(622h) Thermally Cross-Linked Poly(acrylic acid) / Reduced-Graphene Oxide Aerogels As a Replacement for Metal-Foil Current Collectors in Lithium Ion Batteries

Authors: 
Xiao, H., University of Minnesota
Pender, J., University of Texas at Austin
Meece-Rayle, M., The University of Texas at Austin
de Souza, P., The University of Texas at Austin
Klavetter, K., The University of Texas at Austin
Ha, H., University of Minnesota
Lin, J., The University of Texas at Austin
Heller, A., University of Texas at Austin
Mullins, C. B., University of Texas at Austin
Ellison, C. J., University of Minnesota
Lithium-ion batteries (LIBs) are widely used as the energy storage device in portable electronics, and they have demonstrated great promise for use in electric transportation. While the specific capacities of active materials in LIB electrodes are relatively high, the electrodes’ specific capacities (energy per unit mass of the electrode) are partially restricted by the high weight fraction of so-called inactive materials, such as metal current-collectors, separators, polymer binders, etc. One solution to address this practical limitation is to increase the electrode’s thickness, such that active materials have a higher loading per unit area of the electrode, thereby increasing the cell energy density. Unfortunately, current electrode architectures are limited by kinetic limitations and poor mechanical integrity of the electrode. To overcome these limitations, the development of intelligently designed electrode materials and architectures is highly attractive.

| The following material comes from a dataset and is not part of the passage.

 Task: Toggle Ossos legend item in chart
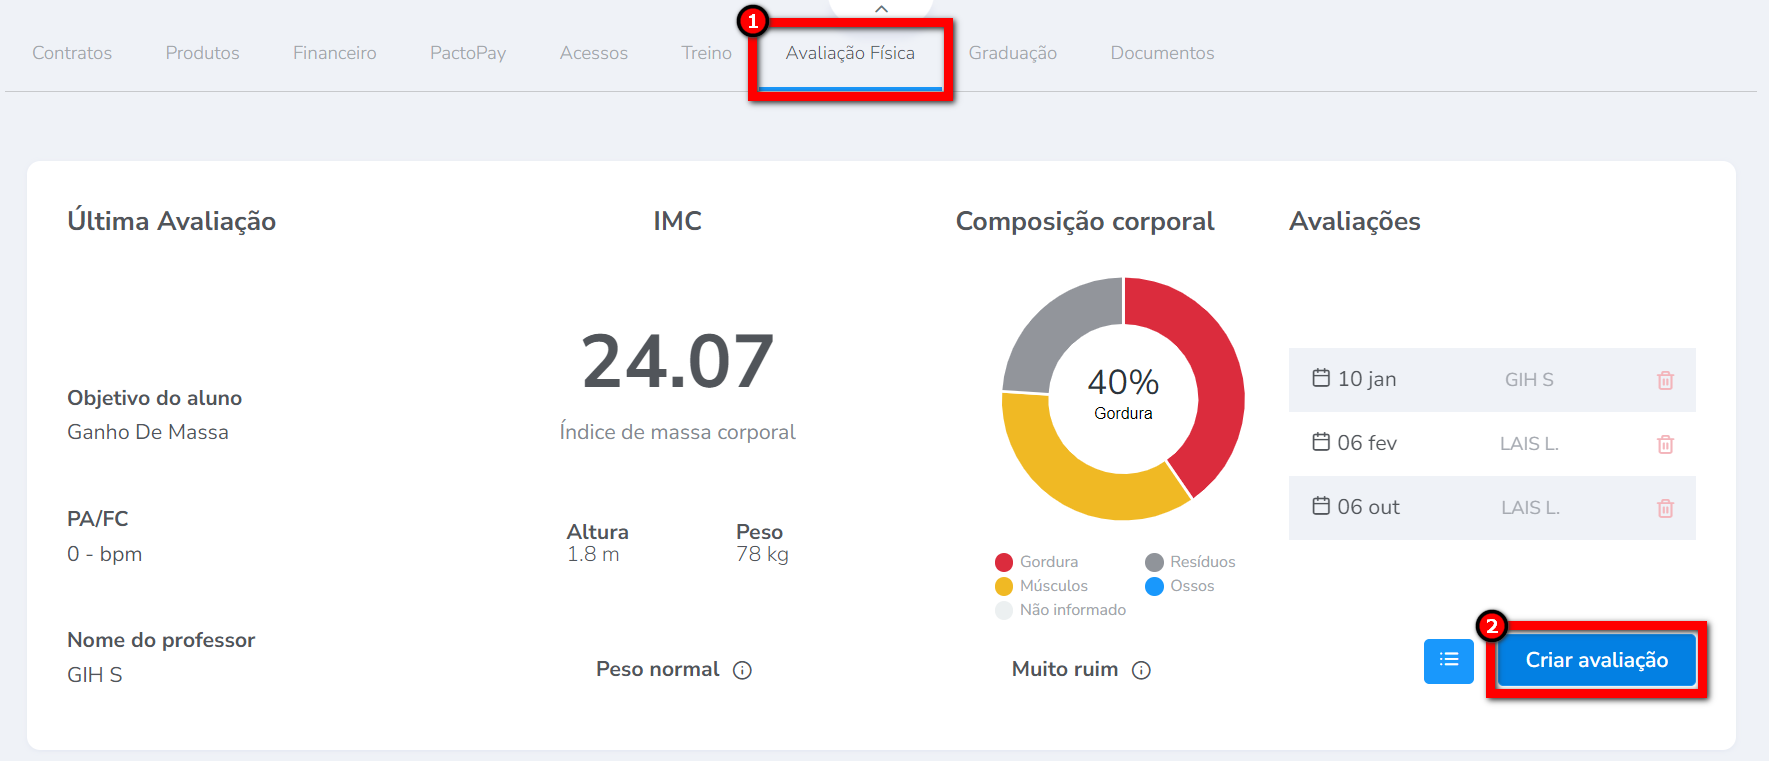(1180, 586)
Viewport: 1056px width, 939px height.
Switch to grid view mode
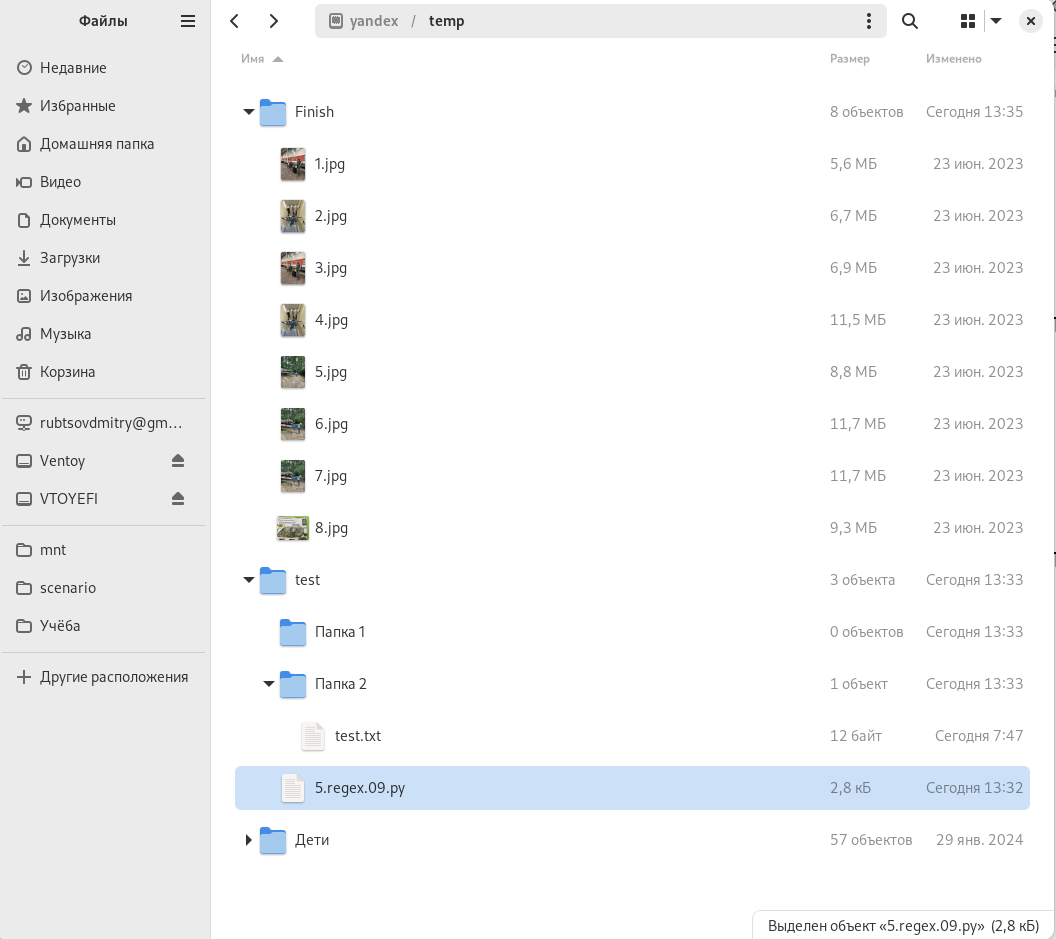coord(967,21)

To decrease the weight fraction of inactive components, the use of 3-D conductive electrode architectures and substrates has been proposed. Our focus has been on demonstrating the use of a thermally cross-linked poly(acrylic acid) (PAA)/ reduced graphene oxide (rGO) (further referred as rGO-PAA) porous foam structure called an aerogel as a substitute for the metal current collector in a LIB architecture. rGO has been studied extensively by many other groups and has shown excellent electronic conductivity; rGO aerogels share the same merits as rGO, and the void volume can be fully loaded with active-materials without fracture. Moreover, the thermally cross-linked structure of PAA on the rGO sheets make the aerogel elastic and mechanically robust. As a result, the low density (5 mg/cm3), conductive (5.3 × 10-2 ± 3 × 10-2 S/m) and porous (99.6% void space) rGO-PAA aerogel can be used as an electrode in LIBs in a way that allows removal of conventional metal current collectors. The synthesis and assembly of these electrodes and their resulting electrochemical performance will also be shown in detail. From these data, the rGO-PAA aerogel shows great promise as an alternative current collector in LIBs.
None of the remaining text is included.